These data indicate that clustering of CD95 in ceramide-enriched membrane platforms functions as an amplification mechanism that is most likely based on a high local density of receptor molecules in a small area of the cell membrane, permitting oligomerization of the receptor molecules. In addition, ceramide-enriched membrane platforms might serve to actively recruit signaling molecules and to bring these molecules in close contact to the activated receptor. This assumption is consistent with the recent findings that FADD and caspase 8 translocate into the detergent-insensitive membrane fraction upon cellular stimulation via CD95 (Scheel-Toellner et al, 2002). Moreover, the accumulation of ceramide might facilitate the exclusion of molecules from those platforms that may negatively interfere or even inhibit signaling via CD95.
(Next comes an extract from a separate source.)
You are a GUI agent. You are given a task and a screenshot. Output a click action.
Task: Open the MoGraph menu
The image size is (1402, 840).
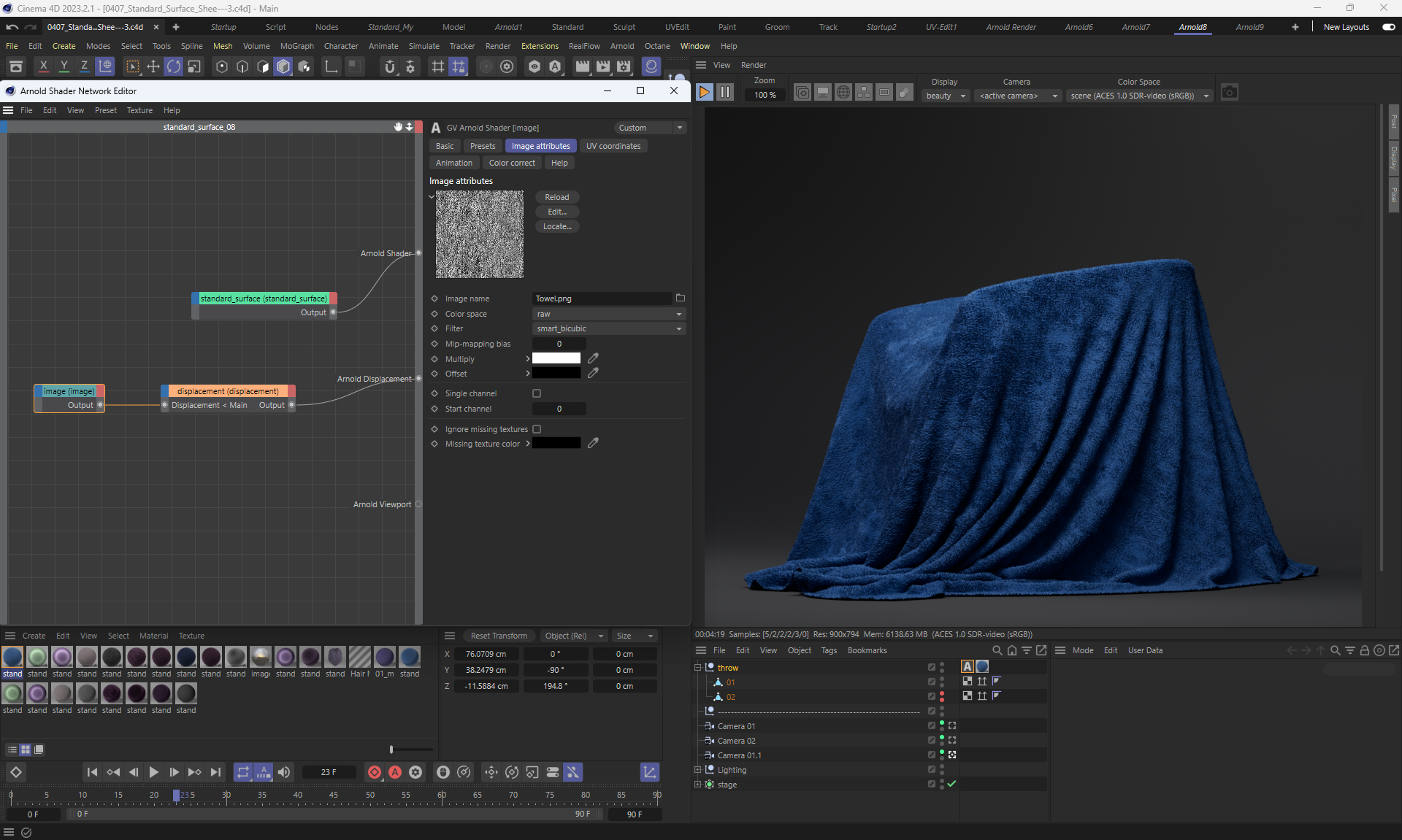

The notion that the acid sphingomyelinase is central for the induction of apoptosis via CD95 is consistent with previous in vitro and in vivo findings. It was demonstrated that ex vivo splenocytes or hepatocytes from acid sphingomyelinase knock-out mice were resistant to the induction of apoptosis by CD95 or TNF-receptor stimulation (Kirschnek et al, 2000; Paris et al, 2000; Garcia-Ruiz et al, 2003). Stimulation via the TNF-receptor has been previously shown to activate the acid sphingomyelinase and to release ceramide (Schütze et al, 1992). More important, in vivo data demonstrated that acidsphingomyelinase-deficient mice tolerated intravenous injection of agonistic anti-CD95 antibodies or TNFa that usually induce acute hepatic failure (Garcia-Ruiz et al, 2003). These studies emphasize the in vivo significance of the acid sphingomyelinase for CD95- and TNF-receptor-mediated apoptosis. Further, human B-lymphocytes or fibroblasts from Niemann-Pick disease type A patients that suffer from an inborne deficiency of ASM failed to undergo apoptosis upon ligation of the CD95 receptor (Gulbins et al, 1995; DeMaria et al, 1998, Grassmé et al, 2001a). The susceptibility of lymphocytes and hepatocytes to CD95-triggered apoptosis was restored by reexpression of the acid sphingomyelinase or addition of natural C16-ceramide to acid sphingomyelinase-deficient cells.

In summary, ceramide-controlled platform formation might function as a sorting device for certain receptor molecules that finally mediates amplification of signaling.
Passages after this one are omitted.